1年生の算数の加法・減法を例に、「手」と「オノマトペ」を用いることで、「足す」「引く」などの概念理解が進みやすくなること、それによって、やがて手を使わずとも、「足す」「引く」ことの意味を文章問題や現実の場面から読み取れるようになるという実践知をお伝えしました。
その際に、「オノマトペ」を使うとなぜ効果的なのかのということについての理論的根拠として、今井むつみ氏と秋田喜美氏による『言語の本質 ことばはどう生まれ、進化したか』(中公新書 2023)を示しました。「記号接地問題」に関わっていました(その後、この本がベストセラーになったことを知り、その内容が画期的であったことを改めて感じました)。
今回は、「手」を用いることの有効性の根拠が、前回の記事「リフレク帳179」で紹介した『教育効果を可視化する学習科学』(ジョン・ハッティ、グレゴリー・イエーツ 原田信之ほか訳 北大路書房 2020)に求められるので、まずそのことをお伝えします。
同書の示す研究では、106人の就学前学校の生徒に対して、数学の問題をどのようにして解くかを説明する課題に取り組ませて観察したところ、35人の生徒が、知識や方略を言葉では表現できなくても手振りで示していたのだそうです。つまり、1/3の生徒が、言葉だけで分析するよりも、より高次の理解を手振りで示していたということです。また、数学の課題を説明するときに、意識的にジェスチャー(身振り手振り)を使って行うように依頼した実験では、生徒たちは、課題を解く際に使った方略をよりよく理解したといいます。さらに、その活発に意図的に手振りを使って説明するように指導された生徒たちは、続けて出された2問目に、よりすぐれた答えを導き出したそうです。この第2の課題は、方程式の等式の規則に関する学習を含んだものであり、就学前学校の生徒たちにとっては明らかに発展的な課題だったにもかかわらずです。(pp.218-219)
身振り、すなわち「手」を使って問題解決に取り組ませることが、子供の「問題」や「解き方」の理解を助け、解くための方略を向上させることに繋がるのです。
さらに、「手振り」の効果は、それだけではありません。
教師の指導効果を高める働きも有しているのだそうです。
同書によると、ある調査では、14か月の赤ちゃんがジェスチャーを使う程度は、保護者がその子とコミュニケーションをとるときに、どれだけジェスチャーを使用していたかに深く関係することを指摘しているそうです。
同書ではこれらの結果から、学校に置き換えるならば次のことが示唆されると述べています。

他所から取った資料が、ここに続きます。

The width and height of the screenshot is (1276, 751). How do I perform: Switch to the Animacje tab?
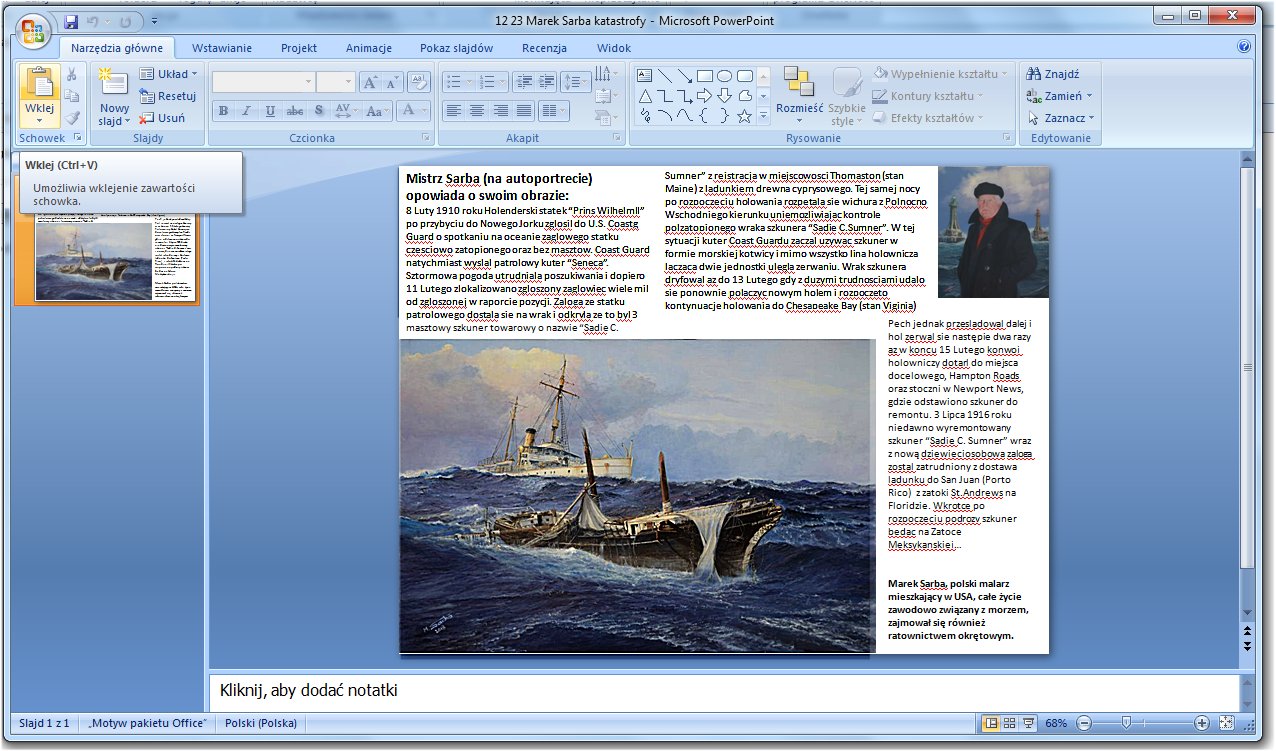(369, 48)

「(a)教師が授業でジェスチャーを使って伝えた情報を生徒はよく学習する。(b)指導の方略として教師が授業でのプレゼンに手振りを意識的に使用すれば、生徒は授業からより多くのことを学ぶ。(c)低年齢期の子どもたちは、教師が重要なところを大きな手振りで示せば、有能な教師だとみなす。」(p.221)
実はこれらの内容は、教師ならば思い当たるという人が多いのではないでしょうか。
特に3点目については、低学年の担任教師が大げさとも思えるほどの身振り手振りを使って子供に説明をしている場面をしばしば見かけていると思います。そして、低学年の教室を参観すると感じられることが多い温かな雰囲気は、こうした指導方法が一因となって形成される教師と子どもの人間関係が醸し出しているものだということも見えてきます。
実践知に基づくものであろう大きくわかりやすいジェスチャーは、子供が理解をすることを助けるとともに、教師にとっては子供との関係をよりよいものにする手段にもなっているのです。
使わない「手」は、ありませんね。
ただし、ジェスチャーの効用なら思い当たるといっても、それはあくまでも情報の説明を付加する程度であり、抽象的な内容の伝達における効果は薄いと思っていませんか。
そうではないというのが、最新の研究結果だそうです。
子供たちは、多くの情報を大人のジェスチャーから読み取るのだそうです。
つまり、たとえ無意識な動きであったとしても、子供は教師の腕や手、身体の動きから情報を読み取り、学習をしているのだということです。
だから、有能な教師は、自分の「手」の動きに常に注意を払おうと努めるのです。
それは困難なことに感じるかもしれませんが、その動きはやがて身体化されて、無意識な動きになるのです。